What are the most interesting differences between the countries where you’ve lived and worked?
I think that people are the same, they care about their families and are naturally inclined, if circumstances permit, to do the right thing. I am actually amazed by that fact. The main difference between people living in developed and less developed countries is that in poor countries you learn not to trust systems and institutions because you know from experience they are out to get a piece of you and that you mean nothing to them. In developed countries, you do have a basic trust in many of the institutions, but I would say that even that is changing now.
It would appear from your story above, that your chance encounter with two different embassy officials played a pivotal role in your career path. Would you like to reflect on this element of ‘chance’ in your life story?
I can seriously state that if it was not for both of these people, I would still be in a Damascus suburb receiving bombs from the skies or on the run across the border. We all think that we are what we are because of our decisions; as for me, much of my life is a collections of God’s blessings.
You’ve pushed boundaries and changed surgical culture with your work on endoscopic ear surgery.

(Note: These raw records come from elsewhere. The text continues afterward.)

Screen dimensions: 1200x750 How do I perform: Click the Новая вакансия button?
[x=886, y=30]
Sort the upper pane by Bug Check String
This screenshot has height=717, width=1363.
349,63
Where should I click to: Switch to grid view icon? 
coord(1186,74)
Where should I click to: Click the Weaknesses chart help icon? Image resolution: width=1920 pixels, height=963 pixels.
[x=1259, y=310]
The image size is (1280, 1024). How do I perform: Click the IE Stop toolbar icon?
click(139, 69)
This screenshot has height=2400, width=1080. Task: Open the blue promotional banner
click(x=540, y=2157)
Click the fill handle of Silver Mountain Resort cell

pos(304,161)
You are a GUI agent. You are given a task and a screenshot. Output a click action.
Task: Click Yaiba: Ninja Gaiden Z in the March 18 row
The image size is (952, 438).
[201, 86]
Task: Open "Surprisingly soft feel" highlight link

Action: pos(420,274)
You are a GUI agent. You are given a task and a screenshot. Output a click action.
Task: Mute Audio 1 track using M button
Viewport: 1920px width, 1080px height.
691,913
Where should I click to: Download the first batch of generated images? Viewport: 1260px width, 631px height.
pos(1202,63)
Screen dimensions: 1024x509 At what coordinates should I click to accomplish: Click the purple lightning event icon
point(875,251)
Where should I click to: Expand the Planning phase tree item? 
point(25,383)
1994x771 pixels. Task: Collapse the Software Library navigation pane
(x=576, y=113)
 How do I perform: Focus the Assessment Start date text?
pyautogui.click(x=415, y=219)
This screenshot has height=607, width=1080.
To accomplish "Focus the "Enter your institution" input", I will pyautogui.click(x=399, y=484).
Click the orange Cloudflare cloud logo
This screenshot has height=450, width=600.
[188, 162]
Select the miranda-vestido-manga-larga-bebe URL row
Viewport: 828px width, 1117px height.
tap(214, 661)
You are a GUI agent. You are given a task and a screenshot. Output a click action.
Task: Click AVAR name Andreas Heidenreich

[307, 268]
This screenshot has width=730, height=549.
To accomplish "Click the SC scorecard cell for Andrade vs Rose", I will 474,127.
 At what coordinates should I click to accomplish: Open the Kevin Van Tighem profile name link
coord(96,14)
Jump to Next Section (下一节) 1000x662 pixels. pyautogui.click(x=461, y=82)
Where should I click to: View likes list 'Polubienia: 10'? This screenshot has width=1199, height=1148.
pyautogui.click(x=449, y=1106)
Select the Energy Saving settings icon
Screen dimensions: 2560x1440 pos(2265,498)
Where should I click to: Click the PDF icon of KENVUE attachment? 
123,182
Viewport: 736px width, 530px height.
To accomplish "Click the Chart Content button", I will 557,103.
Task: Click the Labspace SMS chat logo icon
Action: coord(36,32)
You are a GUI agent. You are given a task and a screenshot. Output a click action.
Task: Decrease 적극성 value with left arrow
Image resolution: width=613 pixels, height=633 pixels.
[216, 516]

What drove you to do this?
As I mentioned, I started with research to gain access to training opportunities, but looking back at that period of time, it really was a lot more important than my clinical training. I think research makes you want to push boundaries, explore possibilities and even makes you a better clinician. Also it helps to feel that you have to work harder than the other guy, which all immigrants feel.
“Research makes you want to push boundaries, explore possibilities and even makes you a better clinician.”
Your institution provides fully funded fellowships, particularly for trainees from the developing world. Did your own experience inspire this generous programme?
I particularly feel for younger people, especially in emerging countries. It is getting increasingly difficult for these young people to attain training opportunities in developed countries. That really is the main reason that I am engaged in this.
What advice would you offer to today’s young ENT surgeons?
Challenge established wisdom and limits. Much of medicine is a product of accumulated wisdom rather than evidence based. This wisdom was based on certain levels of technology and knowledge. We live in a very different world with technologies and methods that did not exist before. So we have an opportunity to revisit much of that accumulated wisdom. It really is an exciting time in medicine and we are barely scratching the surface. So my advice, get really excited about the future of medicine and our specialty.
Finally – have you yet figured out the relationship between the kayak and the smudging endoscope?
No! But I have figured out the relationship between how friendly others are acting and kayaking. I used to tell my wife that on the days when I do my kayaking everybody around me is smiling and friendly, on days when I do not do kayaking, everybody is nasty and grumpy. It seems that you need to smile yourself to get people to smile back and engage with you socially.